Cadi > Topic > Prevention and Control > Barriers to prevention

Barriers to prevention

Barriers to prevention

  • Cultural, behavioral, and political barriers to non-communicable disease (NCD) prevention exist for public health. Fighting the source of the problem is as important as fighting the risk factor itself.
  • Most physicians are trained to treat overt disease with little understanding of the importance of prevention. Many Indians including physicians are willing to accept the disease as Karma, which leaves little room for prevention. The physicians themselves need to be educated about the importance of prevention and the patients should be willing to accept and act on the advice of the physicians.
  • As urbanization and globalization bring beneficial changes to low and middle income (LMIC) countries, it also increases the risk factors for cardiovascular disease (CVD) and promotes unhealthy practices. Being mindful of how changes can affect a community’s diet or access to physical activity is an important step in healthy urbanization.
  • Increasing awareness amongst patients as well as healthcare professionals about the heightened risk of CVD and diabetes is of paramount importance. Wider efforts need to be taken at national level with input from health care professionals, non-government organizations, diabetes organizations, government authorities, and community leaders to tackle this challenge.
  • In the UK, the South Asian Health Foundation (SAHF) in collaboration with Diabetes UK and Department of Health is working in this direction.1 
  • The notion that antihypertensive medicines are “habit forming” keeps many people from receiving effective treatment. They don’t realize that their lives will actually be shortened by harboring such fears. Hypertension control is as low as 6% in some communities in India. Potential explanations include inadequate communication by the treating physician about the importance of medications and poor adherence by the patients. Adherence to prescribed medications varies inversely with the cost borne by the patient.
  • The cost of preventive care is rarely reimbursed by the government or the insurance companies like that of the curative care.
  • A major problem with primary and secondary prevention in India is that the health insurance rate is low (<5%). Worse yet, the cost of medications are not covered by any insurance, which covers only the hospitalization costs.
  • While much is known about the elements required for effective and safe prevention, little is known about how to deliver these reliably and affordably in new disease epicenters such as India. If this could be achieved on a large scale throughout India, several million people would be saved each year from death or disability during the most economically productive years of their lives. 
  • A study in the UK revealed that South Asians have poor knowledge of diabetes and heart disease.2 As high as 20-35% not only did not know any preventive measures against heart disease, but also could not identify any risk factors. Many subjects did not even understand the term heart disease. 2
  • Despite a higher CAD morbidity and mortality compared with white Caucasians. South Asians are less likely to be prescribed statins and other cardioprotective treatments.3 Therefore, conventional approaches to the testing and treatment of risk factors are not likely to be sufficient in the south Asian population.3
  • Reducing excess risk in South Asians requires multilevel, positive, mainstream and targeted measures using multiple approaches. These should address awareness, access, services, discrimination, cultural sensitivity and biologic factors, modified for different countries, situations and contexts. The Indo-US Healthcare Summit provides comprehensive, detailed and practical recommendations, advocating primordial, primary, and secondary prevention by government, medical communities, the public, industry and the media.4
  • Policy, grass-roots change, and community building should encourage healthy living at all ages, and remove barriers. Population screening, awareness and change should start early and tap community strengths, such as social and cultural occasions. 

Sources 

1. Gholap N, Davies M, Patel K, Sattar N, Khunti K. Type 2 diabetes and cardiovascular disease in South Asians. Prim Care Diabetes. Sep 23 2010.
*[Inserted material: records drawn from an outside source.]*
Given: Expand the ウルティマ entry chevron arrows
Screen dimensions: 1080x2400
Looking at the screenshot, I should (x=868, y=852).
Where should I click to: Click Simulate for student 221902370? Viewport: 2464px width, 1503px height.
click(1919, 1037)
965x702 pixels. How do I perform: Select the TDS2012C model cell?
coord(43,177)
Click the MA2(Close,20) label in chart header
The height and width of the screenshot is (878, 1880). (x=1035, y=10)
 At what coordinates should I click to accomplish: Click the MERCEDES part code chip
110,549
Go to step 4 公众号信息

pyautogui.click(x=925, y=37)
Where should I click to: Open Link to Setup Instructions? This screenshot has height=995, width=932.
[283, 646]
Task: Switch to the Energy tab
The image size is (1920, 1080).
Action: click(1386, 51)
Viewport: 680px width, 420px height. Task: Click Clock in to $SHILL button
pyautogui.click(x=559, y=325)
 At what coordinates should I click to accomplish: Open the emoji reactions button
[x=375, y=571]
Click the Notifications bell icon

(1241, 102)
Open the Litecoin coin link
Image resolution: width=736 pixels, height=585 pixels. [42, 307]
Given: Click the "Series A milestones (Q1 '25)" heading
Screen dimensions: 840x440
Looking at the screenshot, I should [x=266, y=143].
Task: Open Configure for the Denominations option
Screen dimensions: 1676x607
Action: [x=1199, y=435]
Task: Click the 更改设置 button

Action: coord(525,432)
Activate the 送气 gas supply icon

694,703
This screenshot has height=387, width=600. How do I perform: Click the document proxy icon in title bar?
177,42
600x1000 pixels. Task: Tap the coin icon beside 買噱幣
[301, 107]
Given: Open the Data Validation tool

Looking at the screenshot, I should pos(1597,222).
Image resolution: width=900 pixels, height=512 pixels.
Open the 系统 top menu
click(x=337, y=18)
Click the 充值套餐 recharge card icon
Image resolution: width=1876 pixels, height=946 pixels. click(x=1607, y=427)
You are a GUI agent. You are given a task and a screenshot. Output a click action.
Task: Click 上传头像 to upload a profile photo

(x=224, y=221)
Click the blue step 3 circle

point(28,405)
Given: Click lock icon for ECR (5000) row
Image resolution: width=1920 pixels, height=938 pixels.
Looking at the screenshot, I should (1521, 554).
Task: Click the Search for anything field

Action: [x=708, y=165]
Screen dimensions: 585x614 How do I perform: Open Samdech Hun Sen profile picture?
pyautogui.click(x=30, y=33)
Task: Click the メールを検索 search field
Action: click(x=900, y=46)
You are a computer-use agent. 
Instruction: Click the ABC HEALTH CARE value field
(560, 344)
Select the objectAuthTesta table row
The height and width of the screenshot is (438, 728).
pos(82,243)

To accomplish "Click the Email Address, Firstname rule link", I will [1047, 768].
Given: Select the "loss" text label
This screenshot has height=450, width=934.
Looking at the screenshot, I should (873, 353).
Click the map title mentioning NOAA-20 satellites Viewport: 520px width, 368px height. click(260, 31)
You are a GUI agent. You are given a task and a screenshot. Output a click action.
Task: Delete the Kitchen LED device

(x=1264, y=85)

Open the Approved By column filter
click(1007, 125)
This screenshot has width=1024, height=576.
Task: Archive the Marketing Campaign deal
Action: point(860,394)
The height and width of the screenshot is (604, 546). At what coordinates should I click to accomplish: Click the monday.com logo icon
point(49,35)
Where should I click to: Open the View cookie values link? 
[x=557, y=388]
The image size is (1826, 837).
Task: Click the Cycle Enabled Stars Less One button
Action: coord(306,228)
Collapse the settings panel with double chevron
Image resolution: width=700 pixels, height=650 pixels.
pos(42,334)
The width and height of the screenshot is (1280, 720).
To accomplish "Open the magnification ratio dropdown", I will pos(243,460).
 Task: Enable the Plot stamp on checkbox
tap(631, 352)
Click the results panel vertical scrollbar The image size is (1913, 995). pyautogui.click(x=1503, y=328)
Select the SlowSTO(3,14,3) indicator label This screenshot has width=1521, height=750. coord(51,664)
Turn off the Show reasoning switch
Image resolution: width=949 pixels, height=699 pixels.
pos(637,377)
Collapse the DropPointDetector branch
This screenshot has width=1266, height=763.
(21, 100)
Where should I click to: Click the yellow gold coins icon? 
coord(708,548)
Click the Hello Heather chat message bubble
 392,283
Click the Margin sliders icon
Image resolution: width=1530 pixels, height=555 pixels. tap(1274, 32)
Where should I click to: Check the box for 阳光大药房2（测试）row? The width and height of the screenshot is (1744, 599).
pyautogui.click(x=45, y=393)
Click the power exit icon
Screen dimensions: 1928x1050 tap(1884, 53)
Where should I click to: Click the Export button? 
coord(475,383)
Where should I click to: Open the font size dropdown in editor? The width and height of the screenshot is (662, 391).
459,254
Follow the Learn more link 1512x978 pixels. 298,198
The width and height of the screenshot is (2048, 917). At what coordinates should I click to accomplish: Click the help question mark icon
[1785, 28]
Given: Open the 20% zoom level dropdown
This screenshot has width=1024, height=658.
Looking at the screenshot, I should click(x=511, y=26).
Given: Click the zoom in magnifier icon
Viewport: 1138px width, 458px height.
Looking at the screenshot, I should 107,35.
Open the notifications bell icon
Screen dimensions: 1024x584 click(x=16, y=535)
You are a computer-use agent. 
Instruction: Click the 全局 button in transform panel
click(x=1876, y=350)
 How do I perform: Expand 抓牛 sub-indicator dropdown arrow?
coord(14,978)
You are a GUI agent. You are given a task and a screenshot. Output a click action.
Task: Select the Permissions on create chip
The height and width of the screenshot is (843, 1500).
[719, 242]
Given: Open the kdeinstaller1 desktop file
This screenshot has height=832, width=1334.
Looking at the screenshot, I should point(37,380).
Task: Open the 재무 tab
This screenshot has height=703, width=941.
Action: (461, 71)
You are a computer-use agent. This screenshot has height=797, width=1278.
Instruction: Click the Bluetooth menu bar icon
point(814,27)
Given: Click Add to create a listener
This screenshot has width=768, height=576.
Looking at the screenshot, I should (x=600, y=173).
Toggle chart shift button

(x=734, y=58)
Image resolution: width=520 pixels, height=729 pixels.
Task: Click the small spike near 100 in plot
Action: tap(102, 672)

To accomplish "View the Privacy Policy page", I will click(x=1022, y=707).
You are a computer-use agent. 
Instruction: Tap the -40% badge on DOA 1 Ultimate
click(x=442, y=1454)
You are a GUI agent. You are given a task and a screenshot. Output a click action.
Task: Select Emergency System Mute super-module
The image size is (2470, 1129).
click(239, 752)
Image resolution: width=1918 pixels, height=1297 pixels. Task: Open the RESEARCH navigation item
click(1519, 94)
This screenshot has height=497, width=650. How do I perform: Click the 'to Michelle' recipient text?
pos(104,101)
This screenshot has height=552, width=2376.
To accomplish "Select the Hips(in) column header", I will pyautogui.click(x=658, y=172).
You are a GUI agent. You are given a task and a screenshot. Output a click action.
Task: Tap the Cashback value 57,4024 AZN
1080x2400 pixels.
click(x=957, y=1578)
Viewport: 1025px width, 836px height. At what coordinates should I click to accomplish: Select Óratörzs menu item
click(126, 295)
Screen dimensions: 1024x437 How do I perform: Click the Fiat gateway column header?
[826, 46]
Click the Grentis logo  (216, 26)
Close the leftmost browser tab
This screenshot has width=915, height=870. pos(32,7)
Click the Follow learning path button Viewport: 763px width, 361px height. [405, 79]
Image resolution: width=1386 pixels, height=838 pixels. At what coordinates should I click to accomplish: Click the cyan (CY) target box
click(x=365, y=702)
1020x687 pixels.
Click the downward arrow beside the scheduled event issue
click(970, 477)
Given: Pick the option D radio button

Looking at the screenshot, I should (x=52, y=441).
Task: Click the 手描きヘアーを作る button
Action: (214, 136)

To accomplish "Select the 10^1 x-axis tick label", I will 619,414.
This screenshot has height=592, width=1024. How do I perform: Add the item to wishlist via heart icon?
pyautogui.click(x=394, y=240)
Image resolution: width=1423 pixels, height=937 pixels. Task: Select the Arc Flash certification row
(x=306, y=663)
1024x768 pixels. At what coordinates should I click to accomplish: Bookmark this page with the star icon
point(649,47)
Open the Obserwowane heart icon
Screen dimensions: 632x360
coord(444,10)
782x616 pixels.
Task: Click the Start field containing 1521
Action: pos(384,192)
2. Rankin J, Bhopal R. Understanding of heart disease and diabetes in a South Asian community: cross-sectional study testing the ‘snowball’ sample method. Public Health. 2001;115(4):253-260.

3. Barnett AH, Dixon AN, Bellary S, et al. Type 2 diabetes and cardiovascular risk in the UK south Asian community. Diabetologia. Oct 2006;49(10):2234-2246.

4. Enas  EA, Singh V, Gupta R, Patel R, et al. Recommendations of the Second Indo-US Health Summit for the prevention and control of cardiovascular disease among Asian Indians. Indian heart journal. 2009;61:265-74.